Firewire is proof that a great idea doesn’t always mean success. Richard Moss at Ars Technica runs through the rise and fall of this formidably data transfer standard.
Some highlights that jumped out to me: the connector was based on the original Game Boy connector, down to the pins. The original working name of the standard was ChefCat. Sony didn’t use the name “Firewire” in Japan because they thought it made Sony sound boring.
And it shows that Firewire was poised to be what USB ended up becoming, the ubiquitous data transfer protocol and port. Instead, the move from a one time $50,000 license fee to a $1 fee per Firewire port push Intel off of the standard, and all but spelled it’s doom in PCs.

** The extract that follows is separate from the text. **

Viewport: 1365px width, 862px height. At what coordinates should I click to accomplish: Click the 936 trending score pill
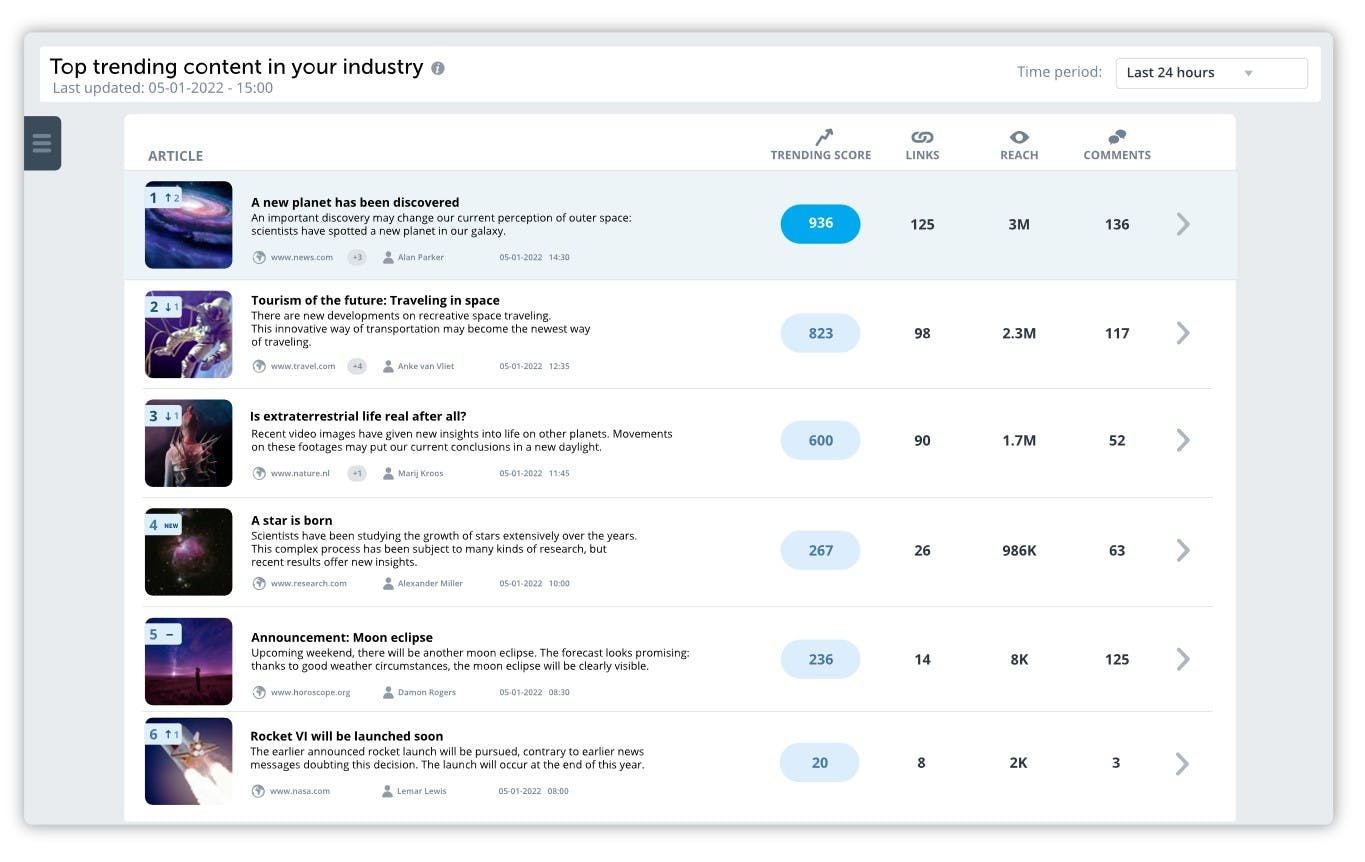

It’s a really interesting read and gives some love to a forgotten, but innovative, connector.
Ars Technica comments:
The rise and fall of FireWire—IEEE 1394, an interface standard boasting high-speed communications and isochronous real-time data transfer—is one of the most tragic tales in the history of computer technology. The standard was forged in the fires of collaboration. A joint effort from several competitors including Apple, IBM, and Sony, it was a triumph of design for the greater good. FireWire represented a unified standard across the whole industry, one serial bus to rule them all. Realized to the fullest, FireWire could replace SCSI and the unwieldy mess of ports and cables at the back of a desktop computer.

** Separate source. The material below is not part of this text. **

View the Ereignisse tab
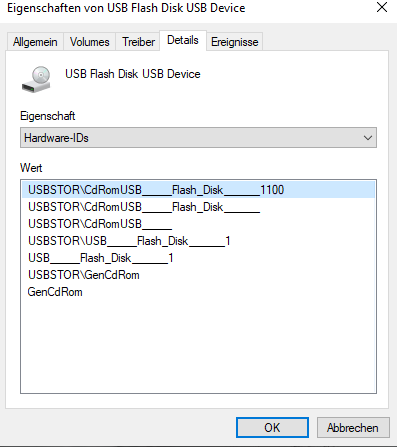 [x=234, y=42]
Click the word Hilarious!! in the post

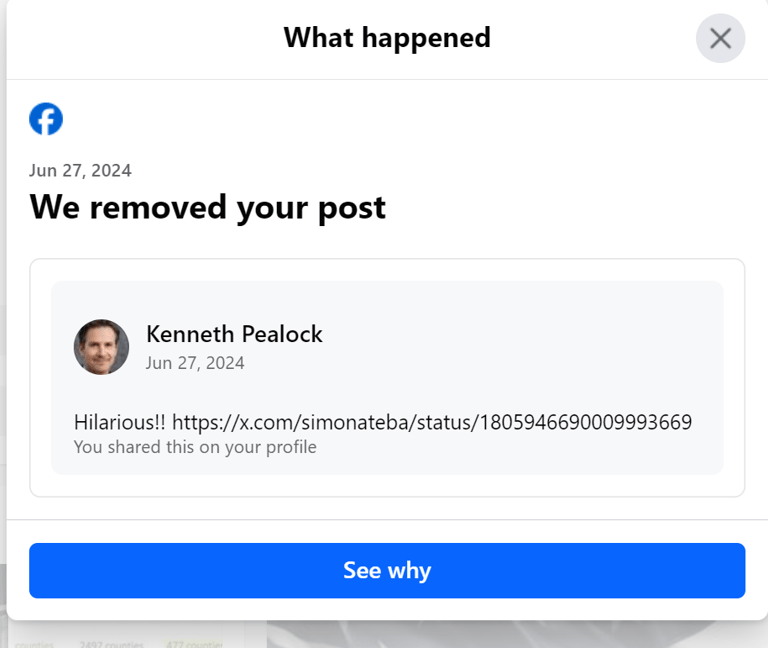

Yet FireWire’s principal creator, Apple, nearly killed it before it could appear in a single device. And eventually the Cupertino company effectively did kill FireWire, just as it seemed poised to dominate the industry.
The story of how FireWire came to market and ultimately fell out of favor serves today as a fine reminder that no technology, however promising, well-engineered, or well-liked, is immune to inter- and intra-company politics or to our reluctance to step outside our comfort zone.